In a recent press release, CSU said that Richter “seeks to revolutionize control of hybrid powered vehicles, microgrids and turboelectric propulsion” through the exploration of fundamental engineering principles and the development of new methodologies for the design and optimization of power networks.
With applications in electrified aircraft propulsion, microgrids and electromechanical energy conversion, his research largely focuses on a new understanding of thermodynamic principles, particularly the law of entropy and exergy.
Richter will work with a group of students to “extend the applicability of classical tools, such as entropy generation minimization to extended physical domains, with a focus on mechanical-electrical power conversion.”

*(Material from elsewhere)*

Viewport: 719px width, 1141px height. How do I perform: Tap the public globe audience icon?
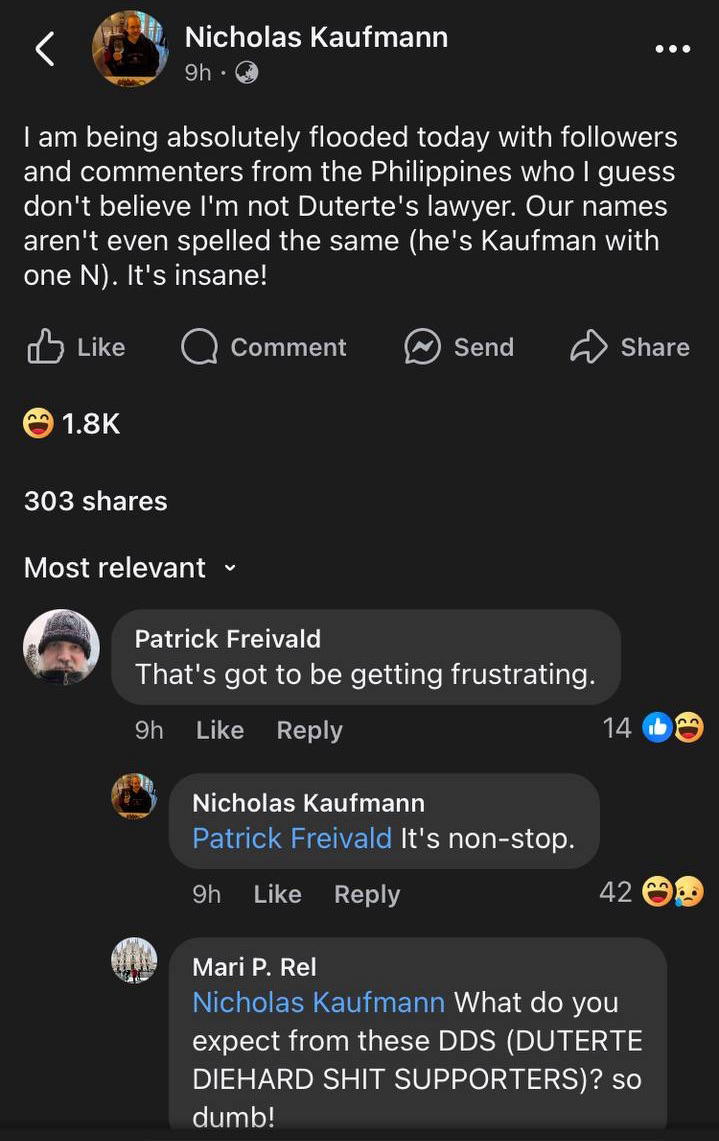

The Toolbox for the Modeling and Analysis of Thermodynamic Systems (T-MATS), a public-domain engine simulation platform created by NASA, will be used to test the impact of Richter’s new methodologies “with a combination of gas turbine computer models and physical electromechanical components in the laboratory.”
Richter has conducted a wide range of research, from biomedical robotics to aerospace control systems. His research has received funds from NASA, the Cleveland Clinic Foundation and more. Before joining CSU faculty, he worked as a National Research Council Research Associate at NASA John C. Stennis Space Center for two years.
He is also the author of Advanced Control of Turbofan Engines, published by Springer in Oct. 19, 2011.